Daily Possession Limits
Five (5) brook, rainbow or brown trout, smallmouth bass, or a combination of these, each day or in possession, regardless of whether they are fresh, stored in an ice chest, or otherwise preserved. The combined total must not exceed five fish.
Twenty (20) rock bass may be kept in addition to the above limit.
A person must stop fishing immediately after obtaining the limit.
Brook, rainbow, and brown trout: 7 inch minimum
Smallmouth bass: 7 inch minimum
Rockbass: no minimum
Trout or smallmouth bass caught less than the legal length shall be immediately returned to the water from which it was taken.
Lures, Bait, and Equipment
Fishing is permitted only by the use of one hand-held rod.
Only artificial flies or lures with a single hook may be used. Dropper flies may be used. Up to two flies on a leader.
Use or possession of any form of fish bait or liquid scent other than artificial flies or lures on or along any park stream while in possession of fishing tackle is prohibited. Prohibited baits include, but are not limited to, minnows (live or preserved), worms, corn, cheese, bread, salmon eggs, pork rinds, liquid scents and natural baits found along streams.
Use or possession of double, treble, or gang hooks is prohibited.
Fishing tackle and equipment, including creels and fish in possession, are subject to inspection by authorized personnel.
Standing and wading in streams can drain body heat and lead to hypothermia. Rising water levels resulting from sudden mountain storms occur quite frequently, so monitor water level.
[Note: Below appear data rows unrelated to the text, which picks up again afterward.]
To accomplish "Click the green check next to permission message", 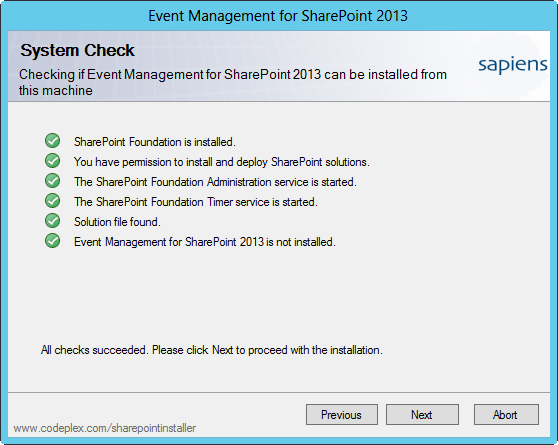I will (53, 161).
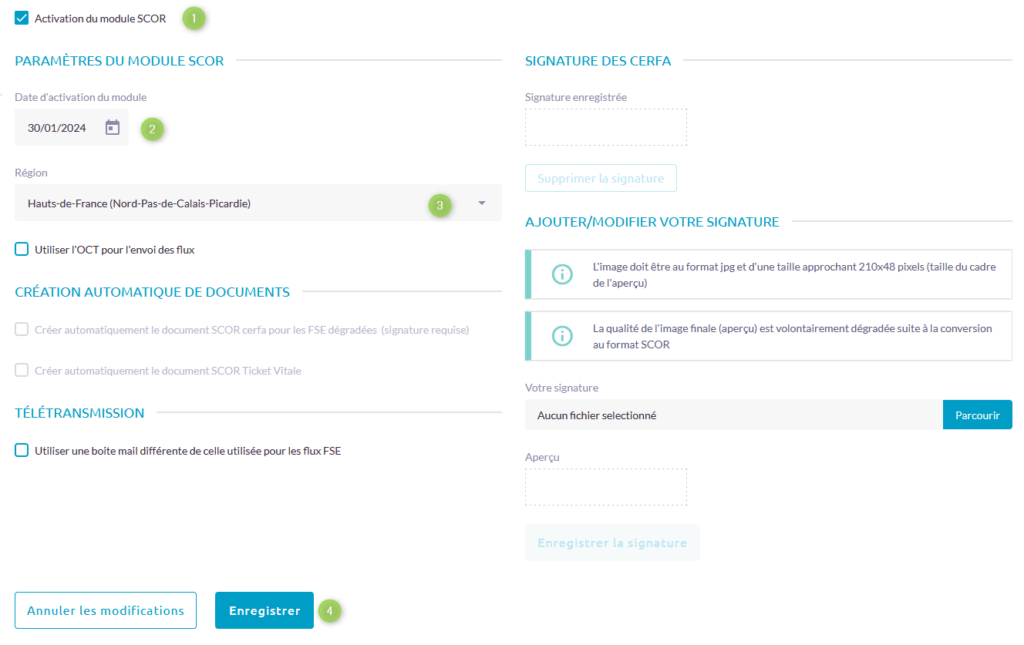Click green step marker number 3
This screenshot has width=1024, height=645.
[439, 204]
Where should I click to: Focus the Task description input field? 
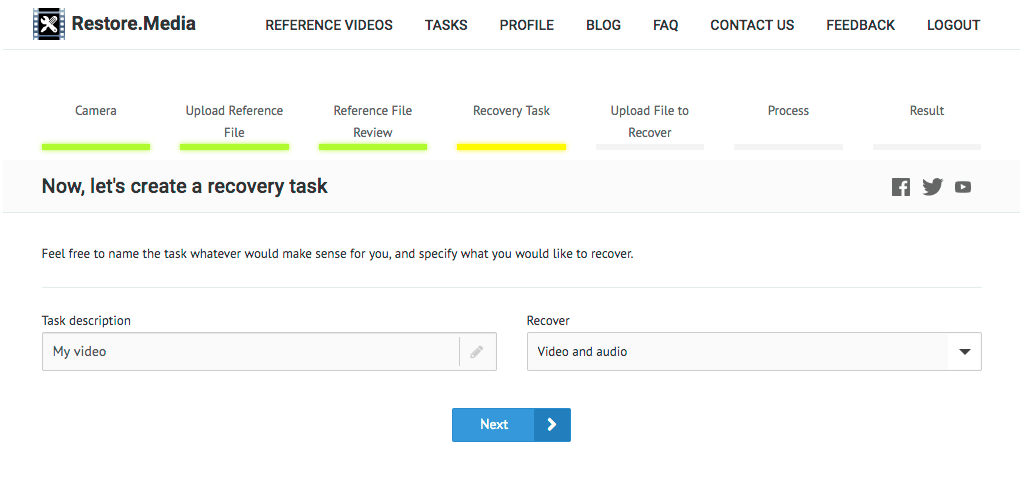[269, 352]
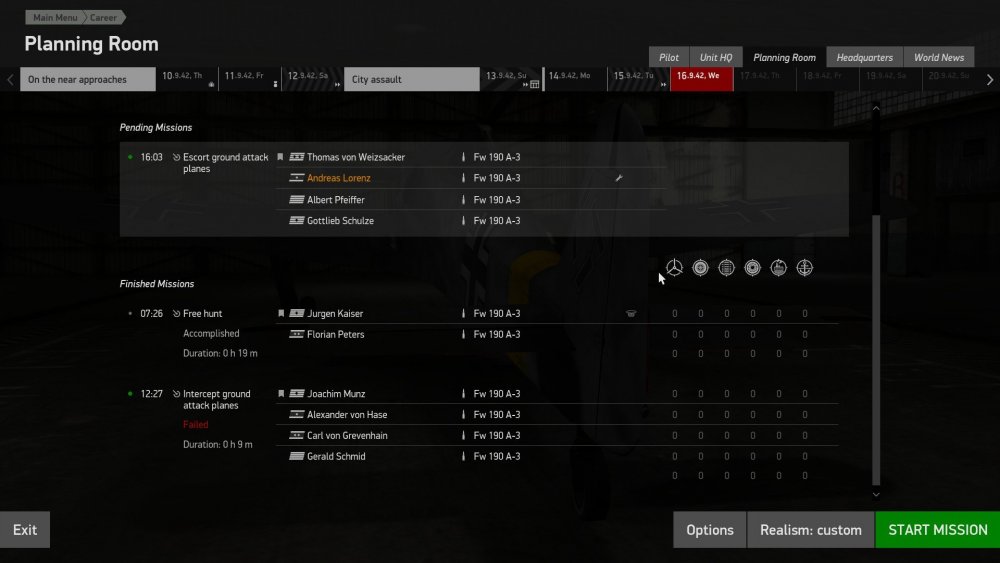Screen dimensions: 1000x563
Task: Open the World News tab
Action: 939,57
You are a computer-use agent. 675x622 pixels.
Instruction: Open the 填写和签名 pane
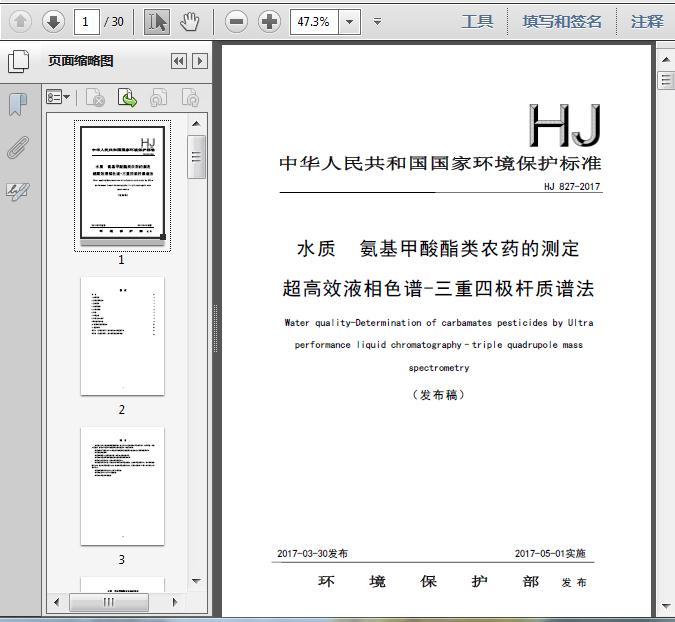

Water currents are swifter than they appear and footing is treacherous on wet and moss covered rocks.
Be A Clean Fisherman
If there's a tangle of line, or an empty can at your feet, clean up after your fellow angler. It is unlawful to dispose of fish remains on land or water within 200 feet of a campsite. The National Park Service recommends disposing of fish entrails in a deep pool downstream from the campsite.
Brook Trout Fishing
Because of the results of recent fisheries research and the success of the park's brook trout restoration effort, in 2006 park management opened brook trout fishing and harvest park-wide for the first time since 1976. The results of a recent three-year brook trout fishing study indicate there was no decline in adult brook trout density or reproductive potential in any of the eight streams opened to fishing during the experimental period compared to eight streams closed to fishing during the same time period
Disturbing and moving rocks to form channels and rock dams is illegal in the park!
Moving rocks is harmful to both fish and aquatic insects that live in the streams. Many fish species that live in the park spawn between April and August. Some of these fish build their nests in small cavities under rocks and even guard the nest. When people move the rock, the nest is destroyed and the eggs and/or young fish die.
Aquatic insects need rocks for cover as well. Some aquatic insects can drift off or move when disturbed, but many species attach themselves to the rock and cannot move. When a rock is moved, aquatic insects fall, are crushed by the movement, or dry out and die when the rock is placed out of water.
One of the fundamental policies of the National Park Service is to preserve natural resources in an unaltered state. Consequently, it is against the law to move rocks in the stream. Please abide by these rules so that future generations may enjoy the park as well.